The task =>
Transcribe the records from the line with "Identify the location" to the line with "panel1-title: CONDITIONAL PROBABILITY is", including both of those lines, and leave the pictures out of your answer.

Data under study =>
..............................

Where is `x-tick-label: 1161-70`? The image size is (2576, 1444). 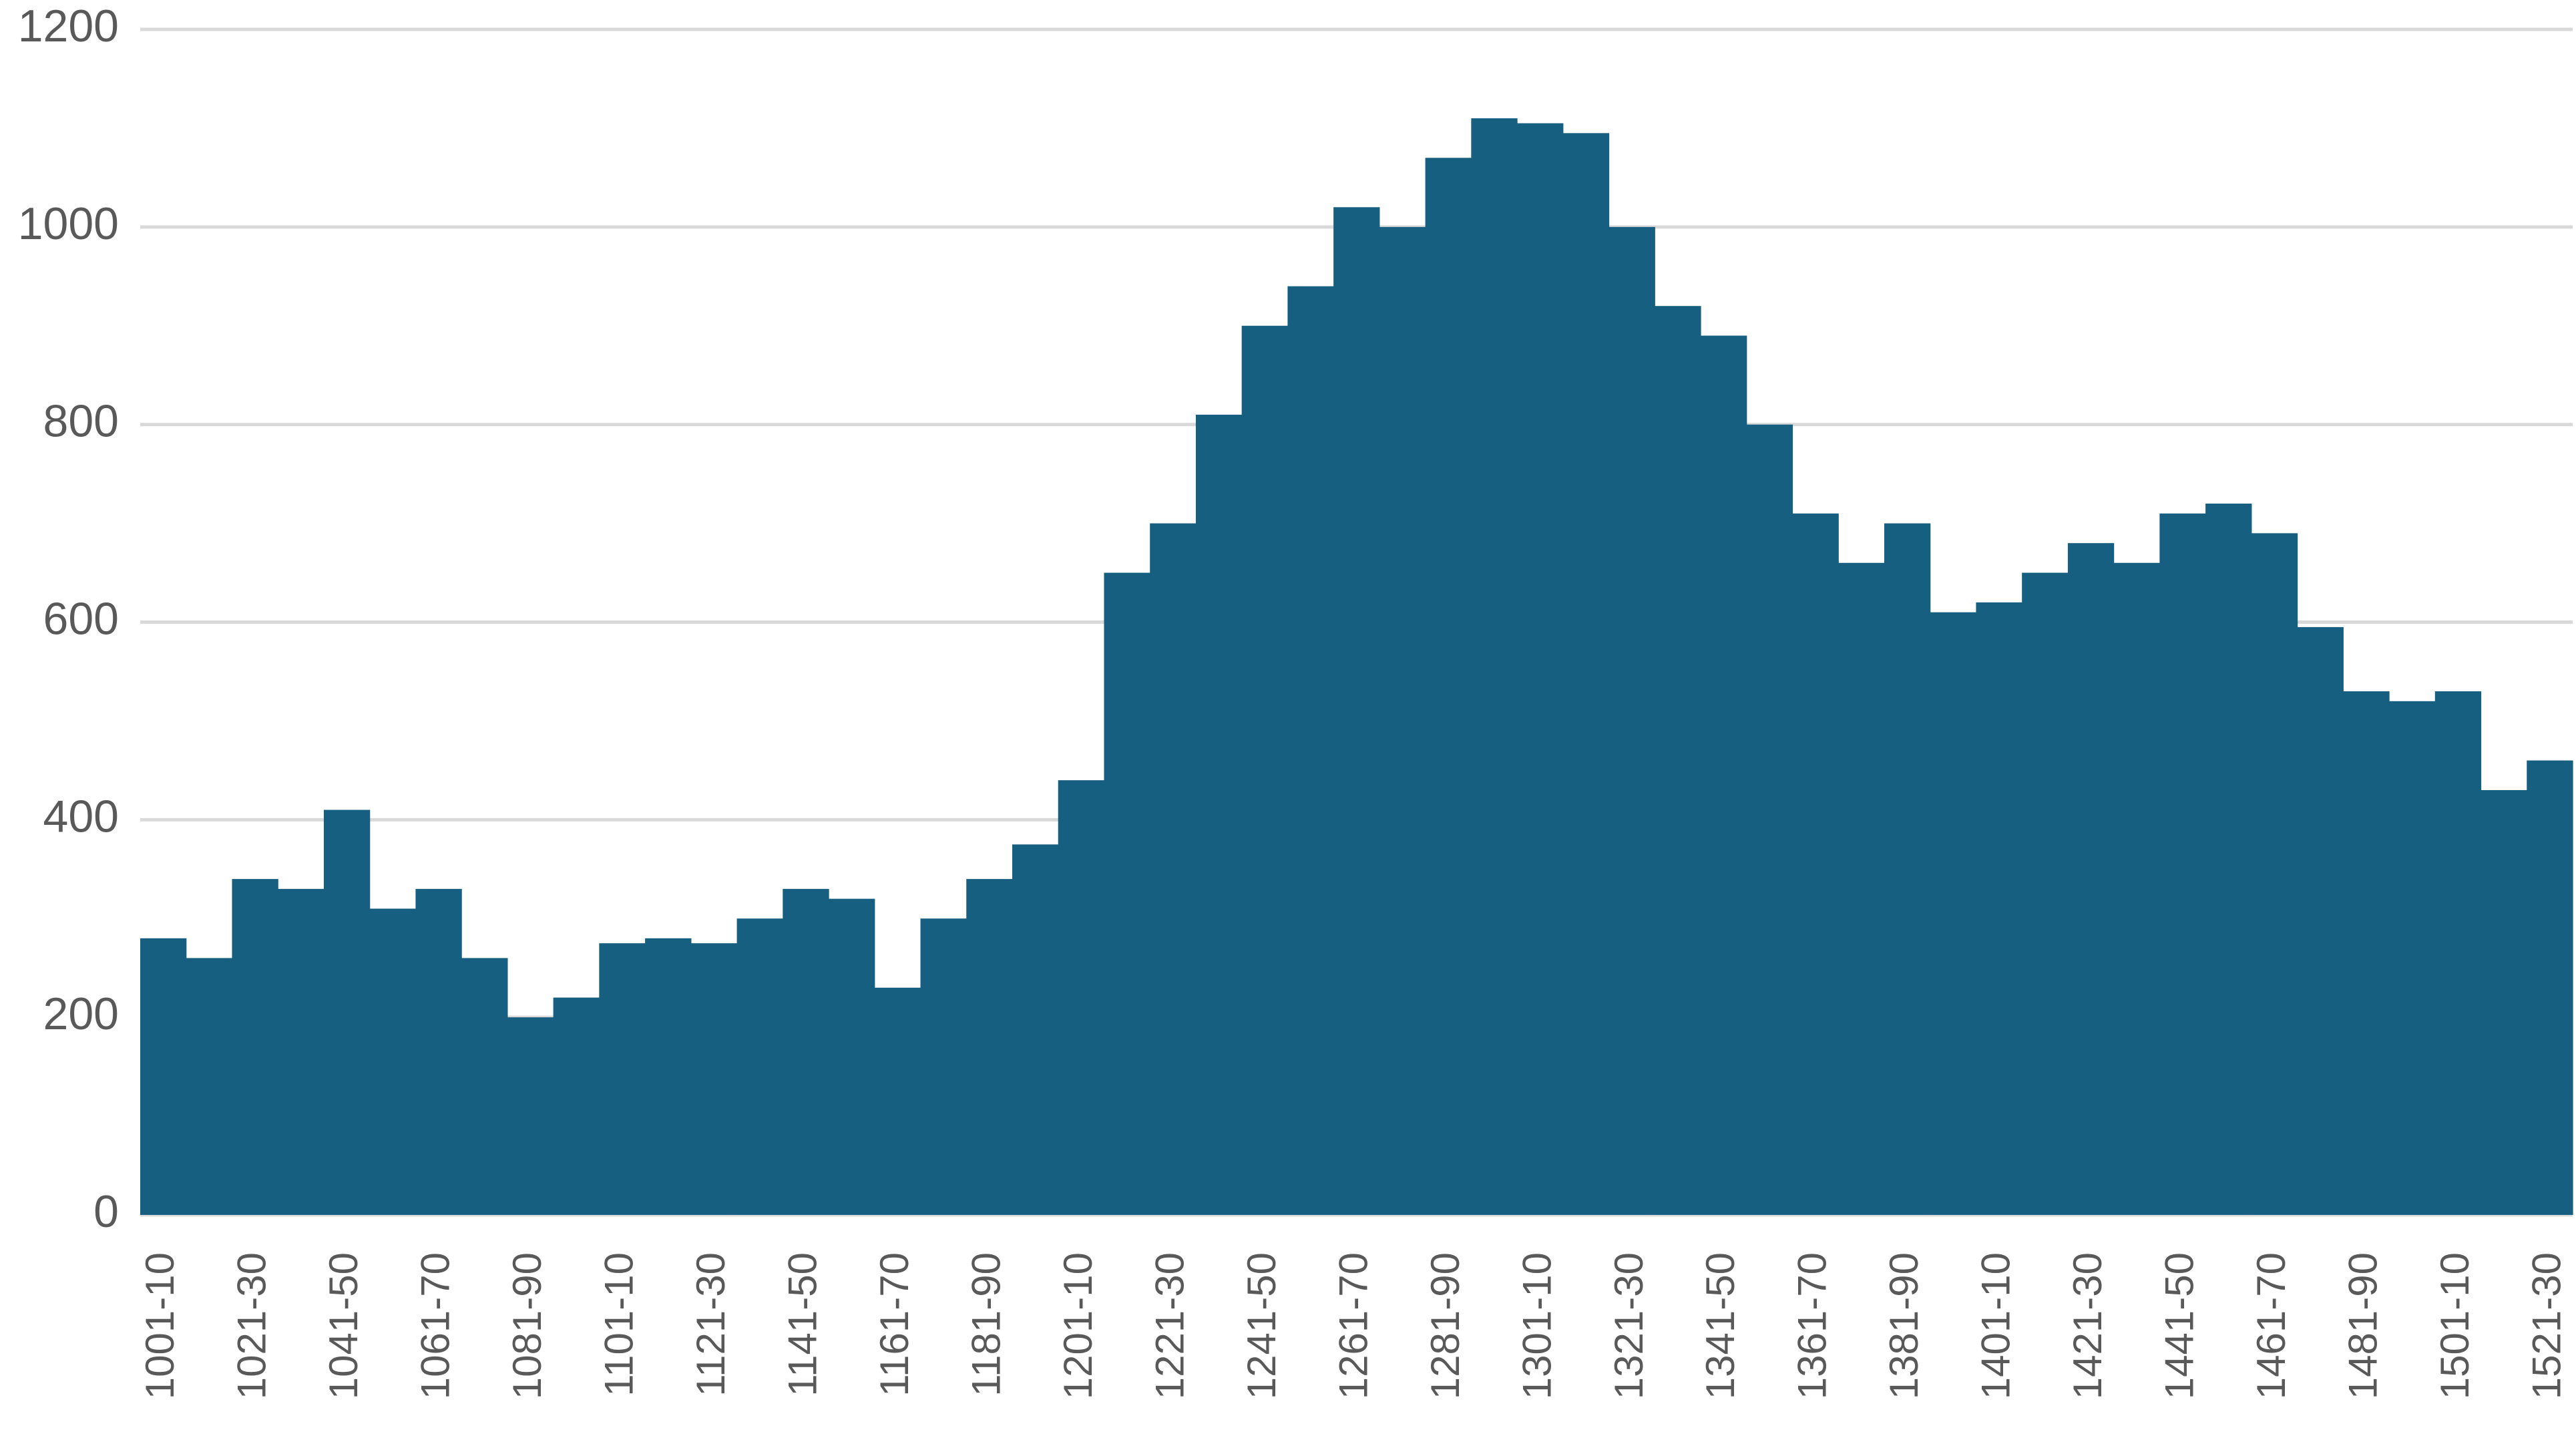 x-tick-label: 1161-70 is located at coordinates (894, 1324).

..............................

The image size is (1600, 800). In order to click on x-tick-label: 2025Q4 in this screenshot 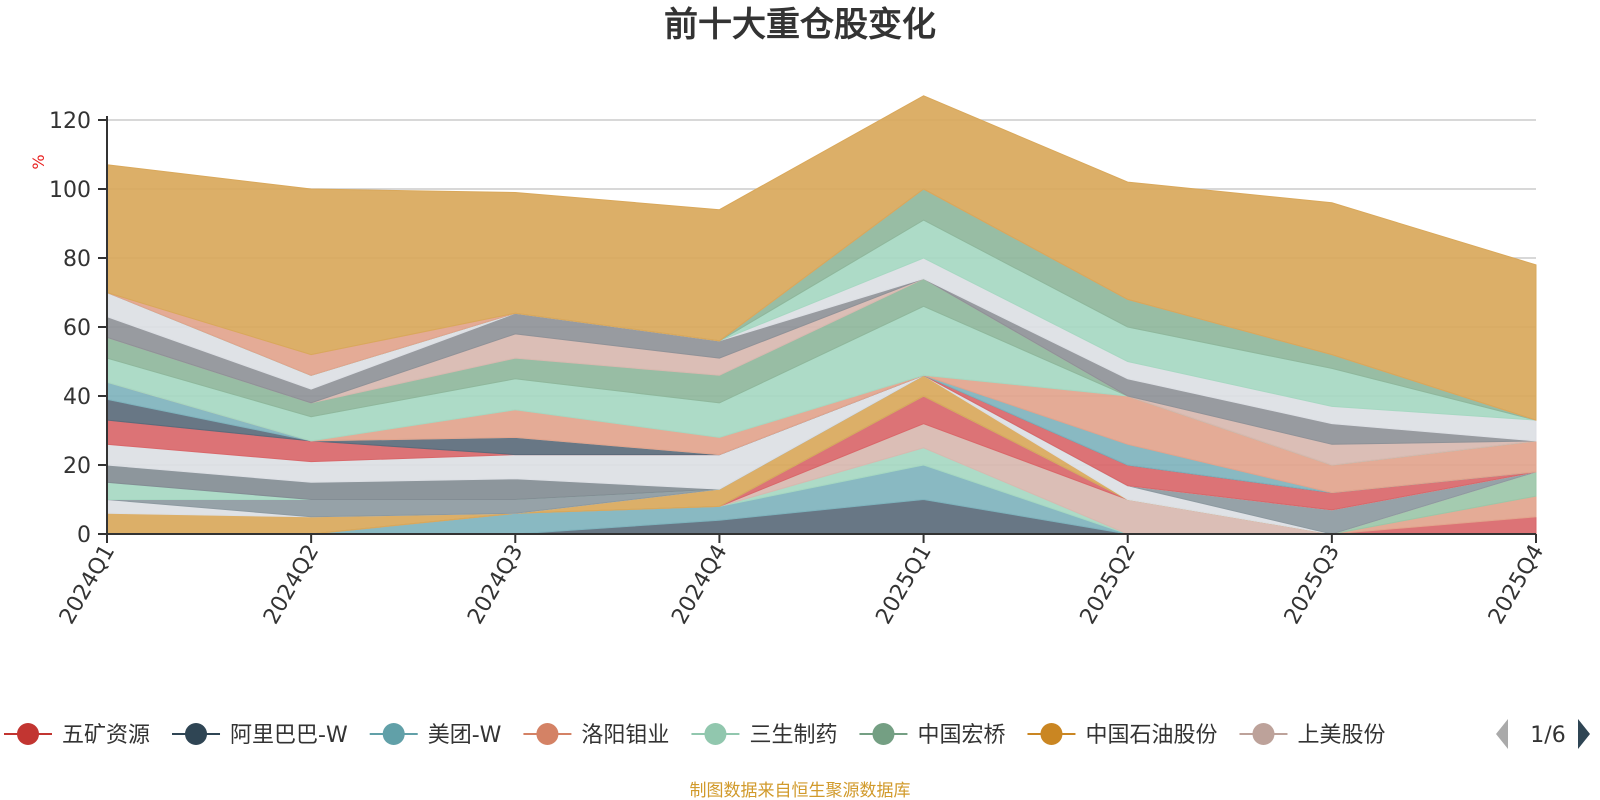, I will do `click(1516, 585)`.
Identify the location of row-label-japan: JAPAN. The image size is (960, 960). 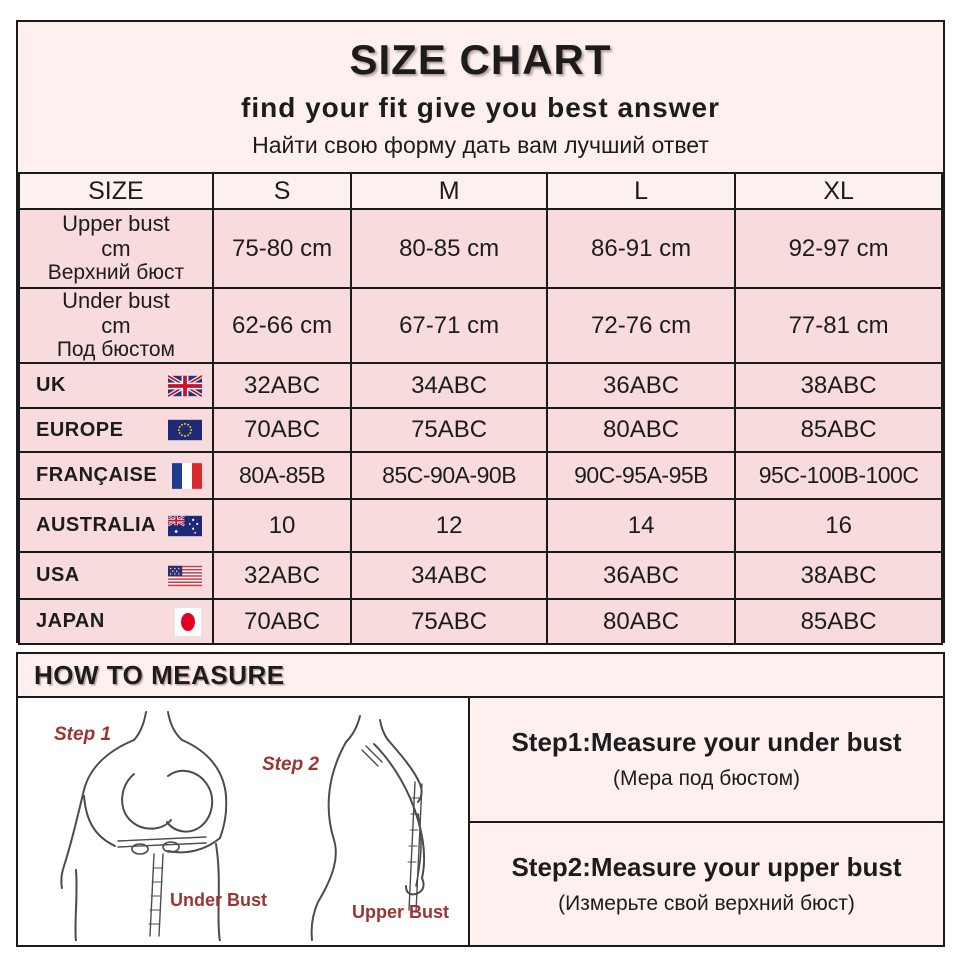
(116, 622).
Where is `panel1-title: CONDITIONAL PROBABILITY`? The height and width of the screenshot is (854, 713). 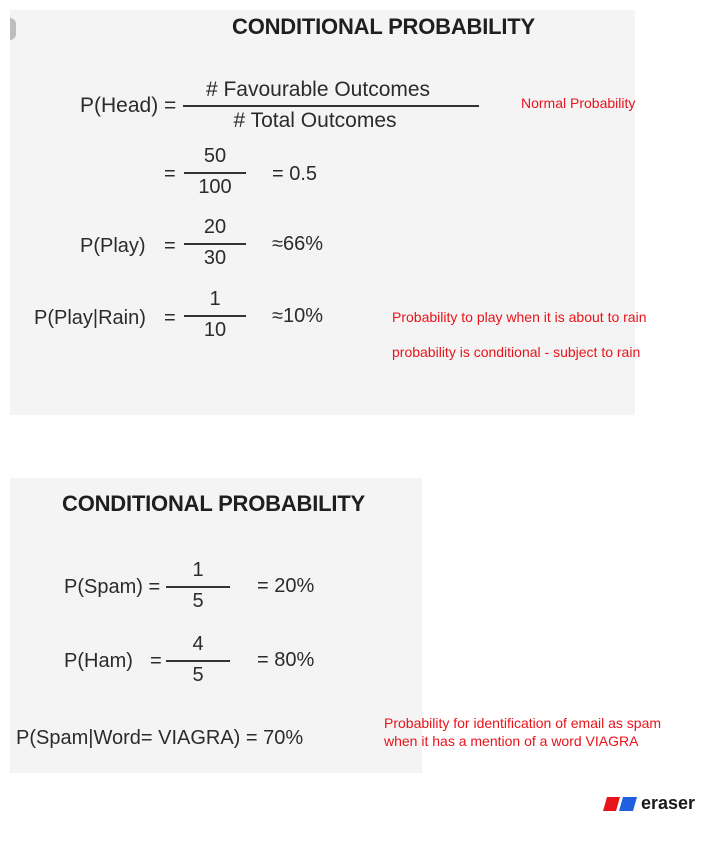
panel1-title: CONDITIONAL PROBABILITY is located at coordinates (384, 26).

..............................

Task output =>
Identify the location of row-label-japan: JAPAN. The image size is (960, 960). 
(116, 622).
Where is `panel1-title: CONDITIONAL PROBABILITY`? The height and width of the screenshot is (854, 713). 
panel1-title: CONDITIONAL PROBABILITY is located at coordinates (384, 26).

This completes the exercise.